Faced with endless deadlines at work and nights that wouldn’t seem to end, I had to adapt. I had to figure out how to hold him in a way that kept him asleep while allowing me to get some shuteye as well.
After much trial and error, I discovered a hold that involved use of my forearm in a certain stance that included propping myself up in a corner. It was a winning formula, because he would sleep and I was stable enough to sleep too. It was the only winning formula, because any alteration to that hold and that stance led to a crying baby boy.
The problem was that it required me standing up. I literally had to learn how to sleep standing up. His bedroom corner became my bed and my forearm became his mattress.
Slowly but surely over the course of the nine months, I starting taking chances and putting him down for little bits of time, almost to train him to go out there on his own.
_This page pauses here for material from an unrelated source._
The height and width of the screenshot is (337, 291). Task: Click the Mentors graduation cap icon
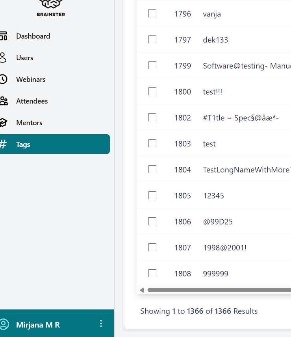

Sure enough, after nine months, he slept through the night and has pretty much ever since. Now he’s a junior in college and I’m not sure he’s sleeping much at night again, but now that’s his problem -- not mine!
Looking back, there were times when I didn’t think we’d make it. Correction, times when I didn’t think I would make it!
But deep down, I somehow knew that this was just a temporary situation, and I just merely needed to adapt for a while, and it would get better. I had to adapt to dealing with non-continuous sleep, and I had to adapt to force my body to sleep in a vertical position. Sure enough, time passed, and so did that specific situation. Had I not been able to adapt, it would have perhaps lasted much longer or would have had more consequences like lost productivity at work, strain on other relationships, etc.
But we got through it, but only because I was able to adapt to the temporary situation while my son’s body adapted to his environment.
Truth be told, there have been many other times in my life when I’ve had to “sleep standing up,” figuratively. In making career choices through the years to balance work and family demands, I’ve endured long commutes, sub-optimal roles and very tight financials. I even started my own company so that I could be around for the kids. There was a lot of “sleeping standing up” in those early years of my company.
This is what we do, though, as entrepreneurs and parents in coping with the stages of our families and our businesses. You have to adapt and endure through tough times, so that you can get to the other side and enjoy the rewards of your hard work.
To this day I remember the first night my son slept all the way through. And to this day I remember when my little agency landed its first big account. Then soon enough, it was on to another challenge that got us “sleeping standing up” so to speak.
I look back fondly at each of those temporary situations that forced adaptation. It’s the stuff that entrepreneurs and parents are made of.